Improving modern medicine: Why social media is just what the doctor ordered

These days, particularly in the wake of Facebook’s $5 billion S-1 filing, few will argue the explosive impact that social media is having on the way we live.

We see it in the way relationships build, the way messages spread, and the tremendous amount of data that’s been assembled about who we are and what we do.

The potential is huge; but until very recently, physicians have been largely unable to take full advantage of what these connections have to offer. Specifically, the Health Insurance Portability and Accountability Act (HIPAA) of 1996 prevents doctors from using email or text messaging, much less open platforms like Facebook or Twitter, to communicate about patient care without risk of being fined or fired.

Still, the potential for physician-focused, web-based networks is huge, and HIPAA-compliant tools and sites have indeed started to take shape and populate.

Healthcare itself has been (often rightly) criticized as slow to change. In fact, Dr. Leslie Saxon recently published an insightful article on why the Internet hasn’t yet had any real impact on how medicine is practiced.

But research has shown that as far as technology goes, doctors themselves have proven to be early adopters. Having seen the kinds of conversations that have already begun to take place, I strongly believe that the future of digital medicine will be anchored in these kinds of connections.

Think, for example, of the impact of having a rural doctor in Alaska be able to send pictures of a complicated emergency case to a former classmate now working at a stroke center in Boston — and getting real-time feedback. This is where, in my mind, social networking truly goes from entertaining to life-changing.

With physicians connecting in real time across specialties and beyond the traditional bounds of hospital walls, patients may soon be able to stop worrying about getting access to the right specialist.

Medicine’s brightest minds will be accessible from the remotest spots — on an airplane, at an underserved clinic, or in the thick of a disaster zone. Soon, any doctor with a mobile device will have the resources and reach to pull together a personalized, patient-specific team of experts for any given case. Sometimes, it will take as little as a question to the right expert in a sub-specialty to change the course of treatment for the better. In other instances, more lasting and meaningful collaborations might take shape.

Information itself is poised to travel differently, too. Facebook and Twitter are already showing us how effectively networked communities can transmit important data, and even bring obscure new ideas to the forefront of cultural debate.

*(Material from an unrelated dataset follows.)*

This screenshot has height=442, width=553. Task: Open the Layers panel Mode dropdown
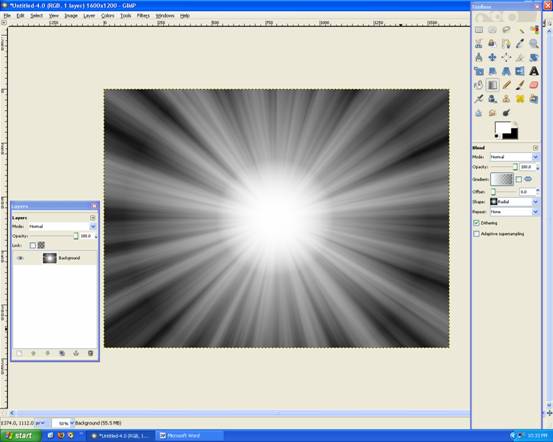[x=62, y=226]

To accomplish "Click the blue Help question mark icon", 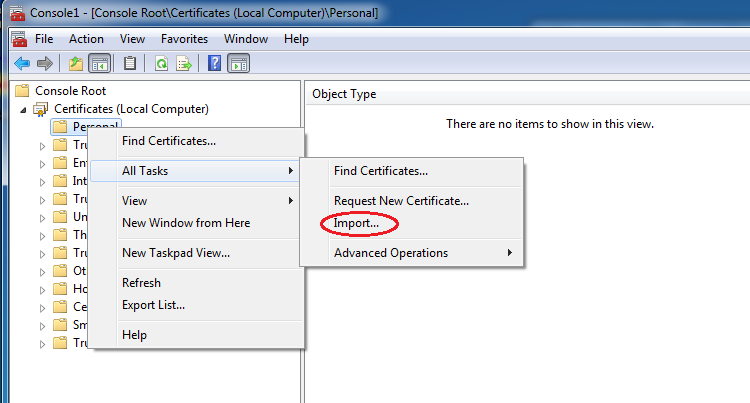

For doctors, who have historically relied heavily on sifting through a surfeit of medical journals, this kind of hive-minding can help ensure that the most promising and thought-provoking research or techniques rise to the surface and reach a wider audience. Moreover, by posting, sharing, and commenting on articles and cases within their professional networks, physicians will become more active and engaged participants in the future of medical research and learning.

The existence of these large and overlapping communities of doctors promises to tap a goldmine of public health data. Using discussion threads about symptoms and outbreaks, the spread of infectious disease can be tracked automatically, as can the efficacy and speed of treatment plans. Complications of new therapies, previously unknown risk factors for common diseases, even entirely new disease entities may be identified from increased sharing of data that has until now lived in the filing cabinets and memories of individual physicians.

The social power of networks like Facebook and Twitter to connect, entertain, and enrich our lives is undeniable. It’s time to extend the networking paradigm to healthcare and reap an even more substantive set of rewards.

Alex Blau, MD, Medical Director at Doximity, is a graduate of the University of California San Francisco School of Medicine and trained in emergency medicine at Stanford Hospital and Clinics. He has been working in the emerging mobile health space since he was a senior medical student, when he founded MediBabble, an iPhone-based medical language interpretation tool now in use by more than 15,000 health care professionals. In addition, Dr. Blau has worked as a healthcare journalist, has been published in multiple journals and textbooks on emergency medicine, and has been an invited speaker at national conferences on early stage startups and innovation in healthcare.